-- Exercise instructions --
Copy all lines below that use the word "three".
----
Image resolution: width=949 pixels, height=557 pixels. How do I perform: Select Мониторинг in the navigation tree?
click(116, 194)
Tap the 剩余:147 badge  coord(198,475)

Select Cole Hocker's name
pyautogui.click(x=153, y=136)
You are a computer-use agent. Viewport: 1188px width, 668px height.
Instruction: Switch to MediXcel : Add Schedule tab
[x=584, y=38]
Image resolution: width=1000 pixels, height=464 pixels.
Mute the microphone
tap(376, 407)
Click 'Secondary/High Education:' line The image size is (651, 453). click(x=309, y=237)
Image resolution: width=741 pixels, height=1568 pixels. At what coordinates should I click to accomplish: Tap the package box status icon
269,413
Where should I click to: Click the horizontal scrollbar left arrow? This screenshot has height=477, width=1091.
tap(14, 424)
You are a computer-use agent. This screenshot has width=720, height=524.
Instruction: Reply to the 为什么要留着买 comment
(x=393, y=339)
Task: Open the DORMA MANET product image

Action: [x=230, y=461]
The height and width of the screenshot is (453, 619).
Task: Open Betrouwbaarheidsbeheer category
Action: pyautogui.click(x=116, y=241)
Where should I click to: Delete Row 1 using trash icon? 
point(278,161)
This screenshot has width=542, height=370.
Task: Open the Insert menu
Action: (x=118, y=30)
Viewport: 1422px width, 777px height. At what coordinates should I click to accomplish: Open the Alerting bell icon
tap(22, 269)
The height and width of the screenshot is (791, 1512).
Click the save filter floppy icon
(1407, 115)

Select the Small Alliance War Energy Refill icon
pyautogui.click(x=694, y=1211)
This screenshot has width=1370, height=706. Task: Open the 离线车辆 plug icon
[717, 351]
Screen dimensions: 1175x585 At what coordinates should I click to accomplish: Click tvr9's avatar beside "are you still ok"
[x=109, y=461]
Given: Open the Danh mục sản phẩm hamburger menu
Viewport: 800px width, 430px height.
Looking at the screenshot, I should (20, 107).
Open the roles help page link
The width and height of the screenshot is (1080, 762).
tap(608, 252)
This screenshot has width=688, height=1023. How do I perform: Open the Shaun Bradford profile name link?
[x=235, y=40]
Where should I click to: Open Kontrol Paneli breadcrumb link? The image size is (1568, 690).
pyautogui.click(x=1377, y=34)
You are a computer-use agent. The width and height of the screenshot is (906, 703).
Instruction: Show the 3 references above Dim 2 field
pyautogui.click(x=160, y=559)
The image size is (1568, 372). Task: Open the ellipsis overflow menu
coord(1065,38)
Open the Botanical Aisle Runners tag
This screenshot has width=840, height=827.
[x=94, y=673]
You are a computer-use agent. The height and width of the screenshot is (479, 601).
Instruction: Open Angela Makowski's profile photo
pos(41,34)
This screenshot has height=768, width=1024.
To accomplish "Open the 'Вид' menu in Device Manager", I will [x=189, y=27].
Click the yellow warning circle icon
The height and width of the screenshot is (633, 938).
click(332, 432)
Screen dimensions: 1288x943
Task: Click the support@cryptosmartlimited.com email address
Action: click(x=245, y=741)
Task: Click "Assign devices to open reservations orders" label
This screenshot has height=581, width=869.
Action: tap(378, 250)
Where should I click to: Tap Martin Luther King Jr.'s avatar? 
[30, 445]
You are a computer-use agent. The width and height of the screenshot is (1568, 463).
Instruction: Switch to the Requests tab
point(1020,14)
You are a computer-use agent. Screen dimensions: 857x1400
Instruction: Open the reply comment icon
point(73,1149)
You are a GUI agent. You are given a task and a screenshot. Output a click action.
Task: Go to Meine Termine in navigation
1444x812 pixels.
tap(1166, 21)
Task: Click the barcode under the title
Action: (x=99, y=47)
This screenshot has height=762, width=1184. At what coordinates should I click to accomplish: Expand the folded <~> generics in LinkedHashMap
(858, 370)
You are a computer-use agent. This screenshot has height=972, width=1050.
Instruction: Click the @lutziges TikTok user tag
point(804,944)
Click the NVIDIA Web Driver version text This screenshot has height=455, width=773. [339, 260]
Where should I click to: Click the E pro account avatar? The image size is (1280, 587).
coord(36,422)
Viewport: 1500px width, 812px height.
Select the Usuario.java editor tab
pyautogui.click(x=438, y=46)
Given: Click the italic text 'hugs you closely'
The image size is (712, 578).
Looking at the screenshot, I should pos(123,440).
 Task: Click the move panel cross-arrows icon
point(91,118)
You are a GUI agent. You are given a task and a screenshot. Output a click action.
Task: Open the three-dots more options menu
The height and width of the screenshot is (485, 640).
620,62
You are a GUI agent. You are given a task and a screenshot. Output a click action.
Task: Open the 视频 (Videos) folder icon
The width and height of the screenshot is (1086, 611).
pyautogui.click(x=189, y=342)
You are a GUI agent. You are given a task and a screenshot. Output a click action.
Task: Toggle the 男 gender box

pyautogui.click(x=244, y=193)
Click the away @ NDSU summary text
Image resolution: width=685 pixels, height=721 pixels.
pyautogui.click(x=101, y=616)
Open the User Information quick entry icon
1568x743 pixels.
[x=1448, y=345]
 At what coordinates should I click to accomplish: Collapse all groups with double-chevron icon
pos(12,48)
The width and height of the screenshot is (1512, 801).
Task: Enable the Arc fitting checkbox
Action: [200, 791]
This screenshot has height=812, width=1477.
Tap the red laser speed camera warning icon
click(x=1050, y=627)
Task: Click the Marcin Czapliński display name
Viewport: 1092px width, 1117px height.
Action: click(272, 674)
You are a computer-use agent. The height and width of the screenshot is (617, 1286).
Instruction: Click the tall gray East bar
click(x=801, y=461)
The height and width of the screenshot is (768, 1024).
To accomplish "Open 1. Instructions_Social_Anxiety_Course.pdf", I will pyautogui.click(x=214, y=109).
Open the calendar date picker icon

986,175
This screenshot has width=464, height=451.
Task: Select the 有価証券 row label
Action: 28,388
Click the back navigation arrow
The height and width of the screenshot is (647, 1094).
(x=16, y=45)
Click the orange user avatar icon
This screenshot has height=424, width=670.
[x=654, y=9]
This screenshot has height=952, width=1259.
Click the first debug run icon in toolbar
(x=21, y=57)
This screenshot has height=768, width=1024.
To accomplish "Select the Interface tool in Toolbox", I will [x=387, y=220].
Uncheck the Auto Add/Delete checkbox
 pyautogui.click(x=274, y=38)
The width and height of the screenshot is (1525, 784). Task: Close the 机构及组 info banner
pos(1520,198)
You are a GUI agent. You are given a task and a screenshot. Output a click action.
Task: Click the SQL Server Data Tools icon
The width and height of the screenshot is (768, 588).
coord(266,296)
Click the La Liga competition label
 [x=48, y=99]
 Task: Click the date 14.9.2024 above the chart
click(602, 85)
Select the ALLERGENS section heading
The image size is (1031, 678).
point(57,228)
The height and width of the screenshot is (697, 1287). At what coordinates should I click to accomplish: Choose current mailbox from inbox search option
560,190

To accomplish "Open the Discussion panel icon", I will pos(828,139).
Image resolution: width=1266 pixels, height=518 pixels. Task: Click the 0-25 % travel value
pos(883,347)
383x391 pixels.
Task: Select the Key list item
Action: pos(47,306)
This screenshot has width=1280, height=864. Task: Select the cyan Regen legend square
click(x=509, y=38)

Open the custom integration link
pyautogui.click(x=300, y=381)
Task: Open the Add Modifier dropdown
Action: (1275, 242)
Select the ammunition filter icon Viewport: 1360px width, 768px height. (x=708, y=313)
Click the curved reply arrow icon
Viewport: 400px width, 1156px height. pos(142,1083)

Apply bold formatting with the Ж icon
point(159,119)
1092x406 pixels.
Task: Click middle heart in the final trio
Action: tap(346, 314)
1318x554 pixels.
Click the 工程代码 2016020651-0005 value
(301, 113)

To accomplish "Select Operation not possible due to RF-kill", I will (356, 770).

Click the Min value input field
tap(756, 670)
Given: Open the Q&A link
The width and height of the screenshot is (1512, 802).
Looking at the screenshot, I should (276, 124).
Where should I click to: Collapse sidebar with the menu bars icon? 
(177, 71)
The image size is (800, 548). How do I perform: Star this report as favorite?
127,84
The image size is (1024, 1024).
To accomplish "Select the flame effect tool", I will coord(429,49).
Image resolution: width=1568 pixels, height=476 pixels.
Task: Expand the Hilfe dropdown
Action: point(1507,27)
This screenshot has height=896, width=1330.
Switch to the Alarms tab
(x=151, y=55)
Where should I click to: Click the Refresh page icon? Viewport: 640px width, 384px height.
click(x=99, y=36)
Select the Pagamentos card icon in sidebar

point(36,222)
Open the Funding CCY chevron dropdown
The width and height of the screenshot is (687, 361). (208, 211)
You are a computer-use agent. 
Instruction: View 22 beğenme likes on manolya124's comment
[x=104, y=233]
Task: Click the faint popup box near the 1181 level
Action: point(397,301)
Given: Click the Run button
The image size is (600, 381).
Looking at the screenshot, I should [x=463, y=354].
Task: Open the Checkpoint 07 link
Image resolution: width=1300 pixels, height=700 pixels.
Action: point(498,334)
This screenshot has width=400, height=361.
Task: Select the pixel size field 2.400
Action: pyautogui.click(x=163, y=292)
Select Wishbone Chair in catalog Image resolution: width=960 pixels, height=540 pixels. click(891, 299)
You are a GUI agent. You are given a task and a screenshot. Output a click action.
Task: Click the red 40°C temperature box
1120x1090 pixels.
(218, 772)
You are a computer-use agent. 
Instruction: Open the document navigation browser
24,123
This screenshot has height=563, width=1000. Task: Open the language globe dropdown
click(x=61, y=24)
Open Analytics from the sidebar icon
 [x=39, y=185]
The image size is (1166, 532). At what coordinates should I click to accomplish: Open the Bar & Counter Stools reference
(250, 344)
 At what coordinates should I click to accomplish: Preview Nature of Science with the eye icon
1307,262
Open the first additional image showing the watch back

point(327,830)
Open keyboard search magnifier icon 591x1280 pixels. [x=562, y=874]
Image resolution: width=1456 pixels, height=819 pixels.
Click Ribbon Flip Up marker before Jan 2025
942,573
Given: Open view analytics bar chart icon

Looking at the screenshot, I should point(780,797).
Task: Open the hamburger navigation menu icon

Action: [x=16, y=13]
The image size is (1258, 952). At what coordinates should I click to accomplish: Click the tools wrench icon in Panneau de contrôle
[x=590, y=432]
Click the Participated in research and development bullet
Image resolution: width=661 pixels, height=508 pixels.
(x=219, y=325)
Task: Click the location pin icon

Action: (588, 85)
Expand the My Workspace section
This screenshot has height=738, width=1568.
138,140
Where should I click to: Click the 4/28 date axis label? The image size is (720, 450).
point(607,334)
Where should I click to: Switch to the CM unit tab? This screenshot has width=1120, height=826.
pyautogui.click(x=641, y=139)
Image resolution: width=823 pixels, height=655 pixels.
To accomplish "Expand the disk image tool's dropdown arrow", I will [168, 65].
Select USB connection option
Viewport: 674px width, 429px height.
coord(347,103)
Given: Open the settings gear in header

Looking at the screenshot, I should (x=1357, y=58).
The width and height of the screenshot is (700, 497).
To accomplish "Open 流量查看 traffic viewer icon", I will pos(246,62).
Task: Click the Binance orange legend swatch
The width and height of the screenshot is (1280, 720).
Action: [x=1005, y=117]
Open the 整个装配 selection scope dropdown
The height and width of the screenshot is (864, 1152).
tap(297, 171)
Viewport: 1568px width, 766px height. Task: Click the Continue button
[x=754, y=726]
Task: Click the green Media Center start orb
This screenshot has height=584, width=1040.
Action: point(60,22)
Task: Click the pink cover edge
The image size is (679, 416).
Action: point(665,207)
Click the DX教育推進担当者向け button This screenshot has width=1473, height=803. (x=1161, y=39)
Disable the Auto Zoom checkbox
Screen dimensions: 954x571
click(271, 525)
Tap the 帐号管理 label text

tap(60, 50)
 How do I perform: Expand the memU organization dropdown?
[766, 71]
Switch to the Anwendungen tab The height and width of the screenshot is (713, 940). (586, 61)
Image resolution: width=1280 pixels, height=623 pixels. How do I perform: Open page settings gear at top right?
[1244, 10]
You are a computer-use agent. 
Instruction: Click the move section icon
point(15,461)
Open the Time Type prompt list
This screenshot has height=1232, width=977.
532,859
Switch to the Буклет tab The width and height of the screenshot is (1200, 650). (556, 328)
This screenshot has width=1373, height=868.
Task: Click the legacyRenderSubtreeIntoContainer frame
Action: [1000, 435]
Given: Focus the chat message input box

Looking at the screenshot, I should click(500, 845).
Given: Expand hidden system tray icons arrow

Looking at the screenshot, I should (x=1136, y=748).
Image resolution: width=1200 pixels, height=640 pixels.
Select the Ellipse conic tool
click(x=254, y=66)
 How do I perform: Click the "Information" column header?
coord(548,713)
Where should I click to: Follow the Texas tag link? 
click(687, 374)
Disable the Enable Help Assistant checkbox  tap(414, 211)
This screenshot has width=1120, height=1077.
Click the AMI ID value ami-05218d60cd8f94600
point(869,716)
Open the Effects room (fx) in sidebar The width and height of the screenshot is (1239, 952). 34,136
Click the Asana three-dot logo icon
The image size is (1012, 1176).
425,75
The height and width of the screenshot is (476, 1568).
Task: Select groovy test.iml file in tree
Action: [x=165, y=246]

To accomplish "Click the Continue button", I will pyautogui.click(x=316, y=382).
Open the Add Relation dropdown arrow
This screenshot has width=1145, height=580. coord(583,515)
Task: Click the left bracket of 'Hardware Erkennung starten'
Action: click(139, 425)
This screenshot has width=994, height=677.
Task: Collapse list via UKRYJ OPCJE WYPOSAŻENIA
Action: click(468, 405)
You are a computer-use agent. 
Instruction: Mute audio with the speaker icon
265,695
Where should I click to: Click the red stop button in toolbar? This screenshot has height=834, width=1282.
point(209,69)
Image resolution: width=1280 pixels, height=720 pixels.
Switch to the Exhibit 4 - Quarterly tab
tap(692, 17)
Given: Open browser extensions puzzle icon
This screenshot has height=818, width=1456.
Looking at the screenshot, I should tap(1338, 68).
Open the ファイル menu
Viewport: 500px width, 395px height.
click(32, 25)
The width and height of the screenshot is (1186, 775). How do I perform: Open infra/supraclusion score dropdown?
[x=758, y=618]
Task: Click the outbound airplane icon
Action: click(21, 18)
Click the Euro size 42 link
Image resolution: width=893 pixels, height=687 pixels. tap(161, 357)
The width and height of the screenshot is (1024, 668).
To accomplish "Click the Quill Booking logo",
----
-- Written solution --
Task: Open the three-dots more options menu
Click the Asana three-dot logo icon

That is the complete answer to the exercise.